Virendra Pandit
New Delhi: Canada on Monday expelled Toronto-based Chinese diplomat Zhao Wei after he allegedly tried to target a Canadian lawmaker critical of China’s treatment of its Uyghur Muslim minority.
“We will not tolerate any form of foreign interference,” Canadian Foreign Minister Melanie Joly declared on Monday.
According to intelligence inputs, Zhao Wei allegedly tried to target a Canadian lawmaker, Michael Chong, Shadow Minister for Foreign Affairs, who was critical of China’s treatment of its Uyghur Muslim minority in the Eastern Turkestan Province which Beijing has renamed Xinjiang (New Territory).
Chong’s Hong Kong-born father had immigrated to Canada in the 1950s.
The controversial diplomat’s expulsion has escalated already tense Sino-Canadian relations and may prompt China, Canada’s second-largest trading partner, to respond in kind.
China’s embassy in Ottawa condemned the expulsion and protested the move to the government.
“China will resolutely take countermeasures,” a spokesperson for the embassy in a statement posted on its website.
Roland Paris, a former foreign policy adviser to Prime Minister Justin Trudeau and Professor of International Affairs at the University of Ottawa, said China is most likely to respond by expelling a Canadian diplomat.
A confidential report of the Canadian Security Intelligence Service (CSIS) in 2021 about Chinese influence in Canada included information about potential threats to Conservative Member of Parliament, Michael Chong and his family.
“It shouldn’t have taken two years for the government to make this decision,” Chong told reporters after the expulsion of the Chinese diplomat.
China claimed it never interfered in Canada’s internal affairs and has no interest in doing so. Beijing’s Toronto consulate-general said the report on Chong has “no factual basis and is purely baseless.”
Canadian media carried the CSIS report on May 1, stating that Beijing sought information about Chong and his family members in China in a possible effort to “make an example” of him and deter others from taking an anti-Chinese government position.
Citing an unnamed national security source, the media said Zhao was involved in gathering information about Chong, who in 2021 sponsored a successful motion condemning China’s treatment of its Uyghur Muslim minority.
Chong said he was “profoundly disappointed” to find out from a newspaper about the potential threat to his family members in Hong Kong, and criticized Trudeau’s government for inaction. He repeatedly called for Zhao’s expulsion since the intelligence report became public.
PM Trudeau said he ‘found out’ about the intelligence report from a newspaper, and on Wednesday blamed the spy agency for not passing it on him at the time.
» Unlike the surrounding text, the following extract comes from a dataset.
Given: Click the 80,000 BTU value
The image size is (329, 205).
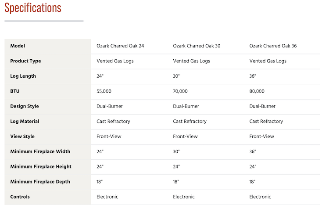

The agency has now been directed to immediately pass on information about threats to members of parliament and their families.
In recent years, Canadian media has carried several reports, citing anonymous intelligence sources, claiming schemes run by the Chinese government to interfere in Canada’s last two elections. Beijing has denied those allegations.
Earlier, PM Trudeau accused China of attempts to meddle in the 2019 and 2021 polls, and that the efforts did not change the outcome. He also appointed an independent special investigator to probe the allegations.
Diplomatic tensions between Canada and China have been running high since the detention of Huawei Technologies executive Meng Wanzhou in 2018 and Beijing’s subsequent arrest of two Canadians on spying charges. All three were freed in 2021.
Last year, Beijing lifted a three-year ban on imports of canola, Canada’s largest crop, from trading companies Richardson International and Viterra. The restrictions followed Meng’s arrest, but China cited concerns about pests in the crop shipments as its reason for the ban. China is also a major importer of Canadian potash and wheat.